Anton LaVey (born April 11, 1930, Chicago, Illinois, U.S.—died October 29, 1997, San Francisco, California) was an American author and counterculture figure who founded the Church of Satan.
Many details of LaVey’s early life are disputed or unknown. Soon after he was born, his family moved to the San Francisco Bay area. According to some accounts, he left high school to join a circus. He subsequently worked as a psychic and as a nightclub organist, among other occupations. Meanwhile, he developed an interest in the occult and gained local celebrity in San Francisco as a dark, mysterious figure who rejected traditional Christian morality. Having changed his name to Anton Szandor LaVey, in 1966 he founded the Church of Satan, calling himself its high priest, on Walpurgis Night (April 30), a traditional night of revelry in northern Europe and Scandinavia. Three years later he published The Satanic Bible, in which he set down the teachings and rituals of his church.

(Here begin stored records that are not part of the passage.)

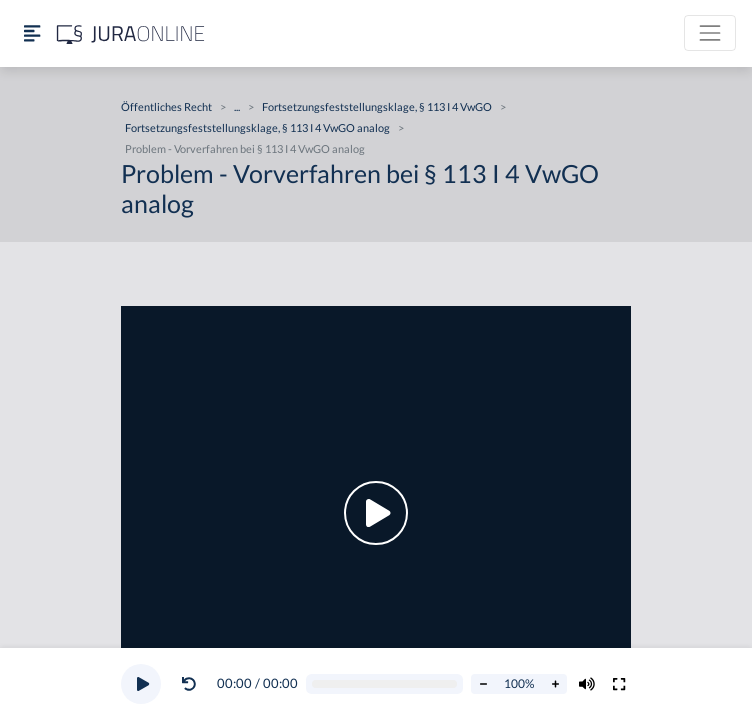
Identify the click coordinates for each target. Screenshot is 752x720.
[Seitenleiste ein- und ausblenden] (32, 33)
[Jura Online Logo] (131, 33)
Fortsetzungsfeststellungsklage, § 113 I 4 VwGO (377, 106)
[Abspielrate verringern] (483, 684)
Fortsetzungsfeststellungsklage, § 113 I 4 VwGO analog (257, 127)
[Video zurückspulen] (189, 684)
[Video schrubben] (385, 684)
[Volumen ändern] (587, 684)
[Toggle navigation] (710, 33)
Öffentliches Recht (166, 106)
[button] (193, 684)
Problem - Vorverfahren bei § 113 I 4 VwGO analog (245, 148)
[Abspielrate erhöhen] (555, 684)
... (237, 106)
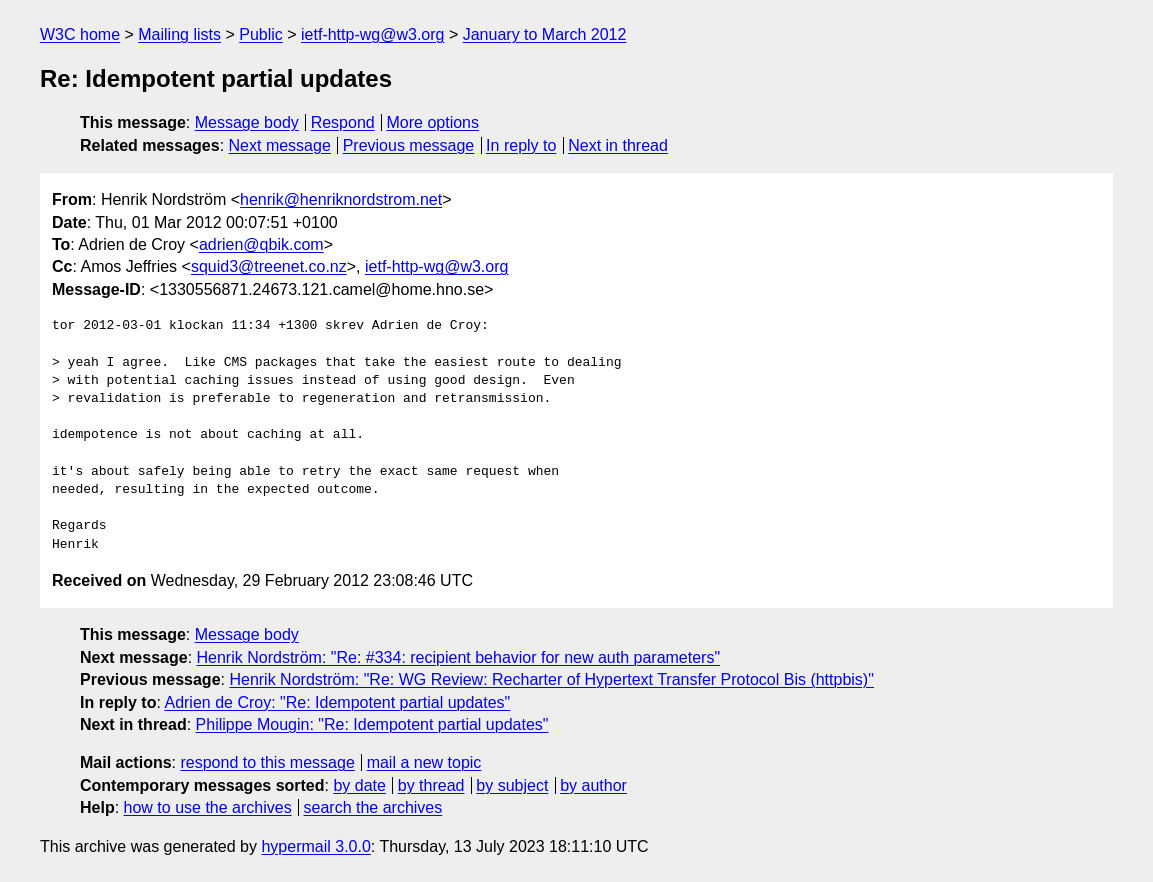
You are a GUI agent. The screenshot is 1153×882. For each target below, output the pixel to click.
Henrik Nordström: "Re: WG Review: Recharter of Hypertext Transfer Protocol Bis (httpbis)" (551, 679)
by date (359, 785)
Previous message (409, 145)
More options (433, 122)
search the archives (373, 807)
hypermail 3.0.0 (315, 846)
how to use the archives (208, 807)
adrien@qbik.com (261, 244)
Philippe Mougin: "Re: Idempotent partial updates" (372, 724)
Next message (280, 145)
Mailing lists (179, 34)
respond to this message (267, 762)
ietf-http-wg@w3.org (372, 34)
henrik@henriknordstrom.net (341, 199)
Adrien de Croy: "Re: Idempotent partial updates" (337, 702)
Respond (343, 122)
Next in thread (618, 145)
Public (261, 34)
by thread (431, 785)
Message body (247, 122)
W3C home (80, 34)
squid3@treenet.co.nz (269, 266)
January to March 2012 (545, 34)
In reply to (521, 145)
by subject (512, 785)
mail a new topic (424, 762)
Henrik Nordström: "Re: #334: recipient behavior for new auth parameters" (459, 657)
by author (593, 785)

LaVey presented Satanism not as the practice of evil or as the worship of an actual Antichrist but as a kind of ethical egoism. According to LaVey, traditional religions were fundamentally hypocritical and dangerously inhibited the physical tendencies and emotional needs that were vital to human life. He claimed that his brand of Satanism was inspired by his having noticed as a teenager that the men he saw at church on Sunday, praying to God for absolution, were the same ones he had seen at burlesque shows on Saturday night. LaVey’s Satanism was in fact atheistic: the opposition between God and Satan represented for him the struggle between hypocrisy and repression on the one hand and indulgence and liberation on the other. LaVey was also not a nihilist: he instructed his followers to obey the law, and he taught that indulgence in pleasure could be beneficial only if it did not harm others.

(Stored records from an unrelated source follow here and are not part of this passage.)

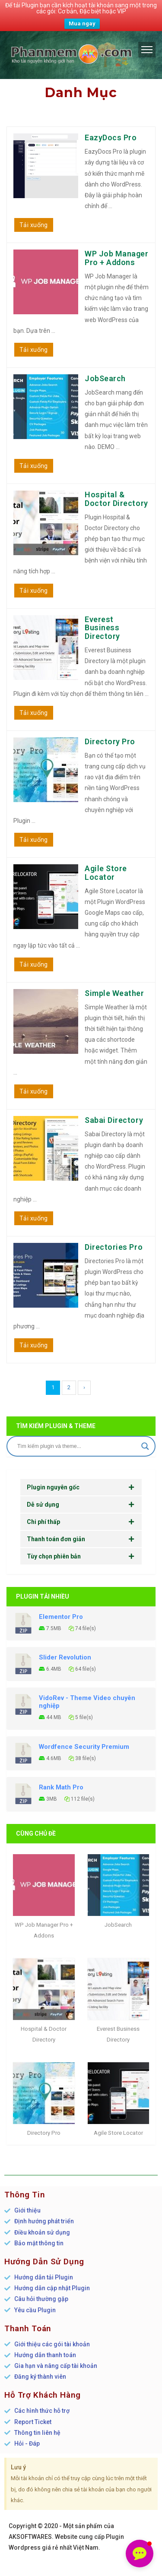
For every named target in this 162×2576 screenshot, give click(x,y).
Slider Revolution (65, 1657)
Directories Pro (114, 1247)
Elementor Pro (61, 1617)
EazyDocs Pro (111, 137)
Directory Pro (110, 741)
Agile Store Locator (106, 873)
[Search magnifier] (145, 1446)
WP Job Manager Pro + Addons (117, 258)
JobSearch (105, 378)
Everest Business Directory (102, 628)
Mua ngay (82, 23)
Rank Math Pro (61, 1787)
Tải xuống (33, 224)
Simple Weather (114, 993)
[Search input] (77, 1446)
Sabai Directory (114, 1120)
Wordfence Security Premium (84, 1747)
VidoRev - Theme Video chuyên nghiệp (87, 1702)
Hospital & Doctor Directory (116, 499)
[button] (139, 2553)
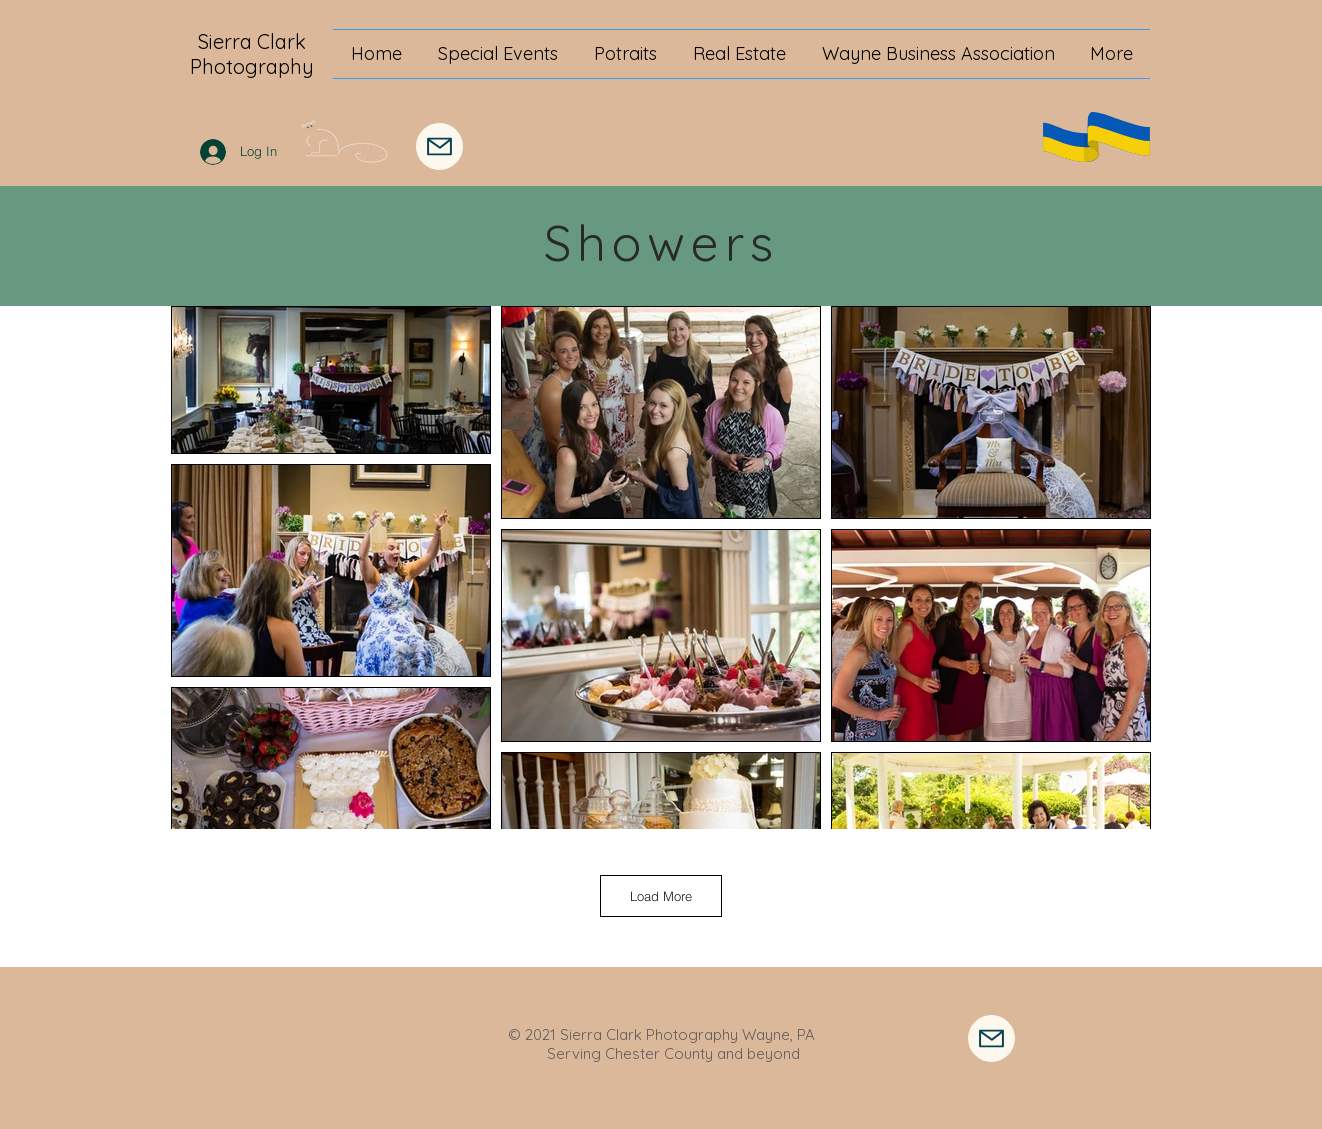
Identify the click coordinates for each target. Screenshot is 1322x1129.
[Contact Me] (991, 1038)
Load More (661, 896)
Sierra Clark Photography (252, 54)
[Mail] (439, 146)
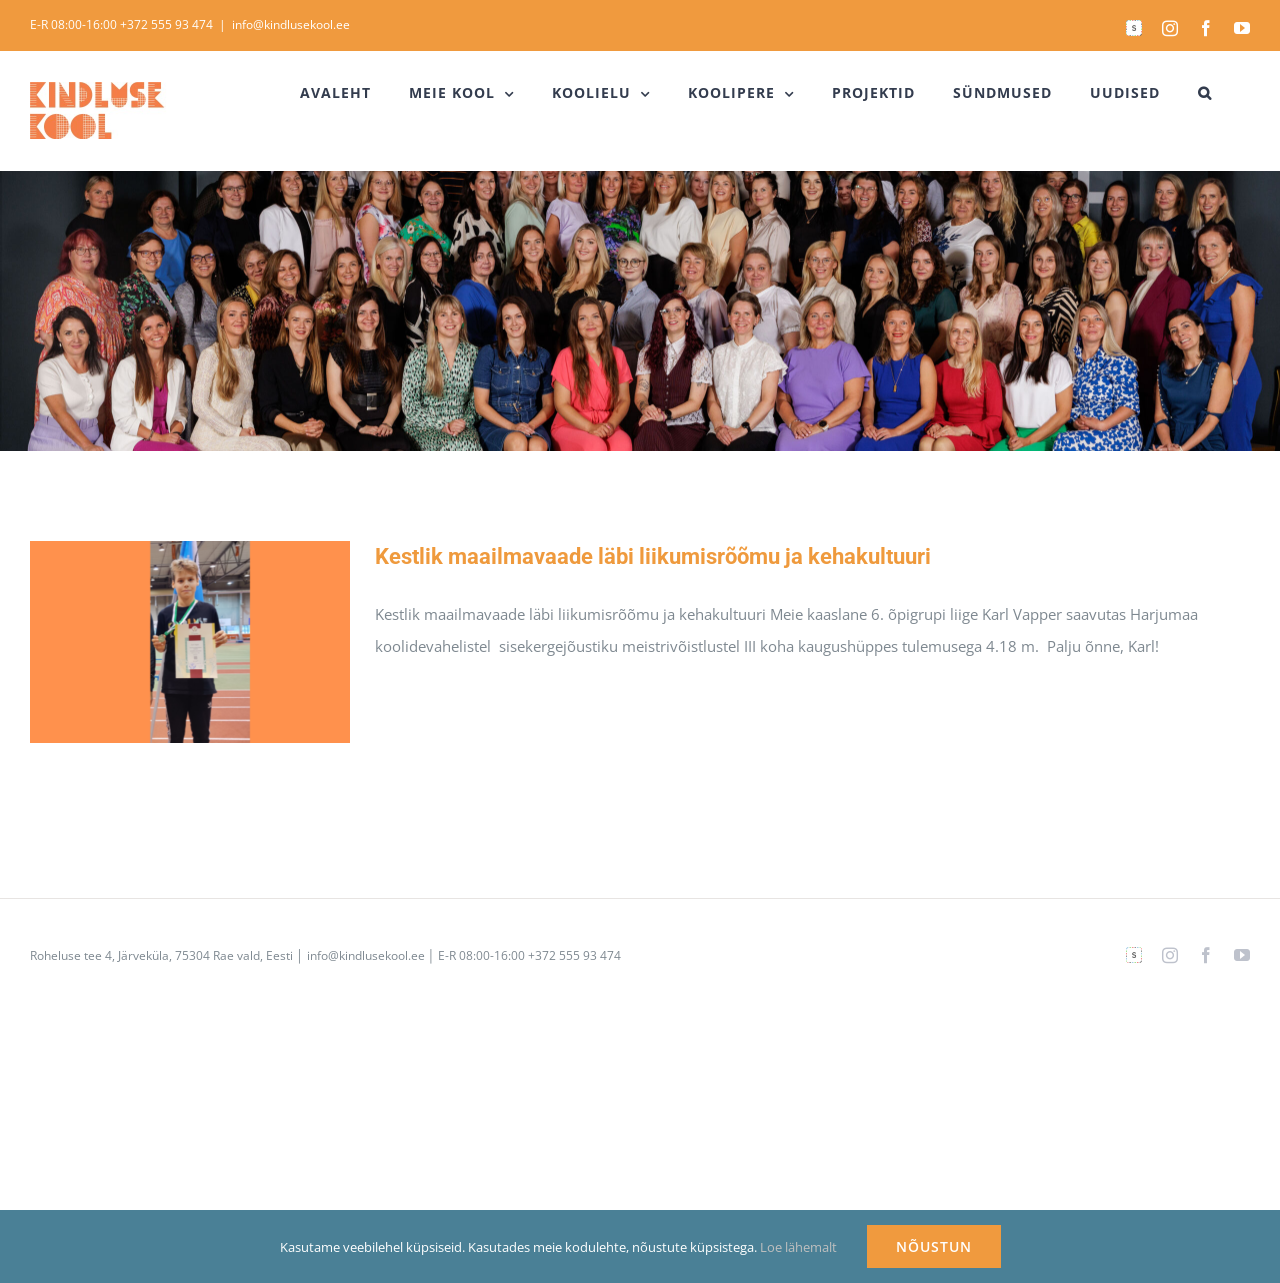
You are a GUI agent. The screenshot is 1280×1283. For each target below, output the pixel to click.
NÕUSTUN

LaVey’s persona was always greater than the Church of Satan, whose membership never exceeded about 2,000 people and which declined when a splinter group, the Temple of Set, formed in 1975 in response to LaVey’s selling of higher church offices. His fame was enhanced through his popular writings, the best known of which was The Satanic Bible. However, many of the claims he made about his past—including that he had had romantic affairs with the actresses Marilyn Monroe and Jayne Mansfield—were demonstrated by biographers and even by the Church of Satan to have been fabrications.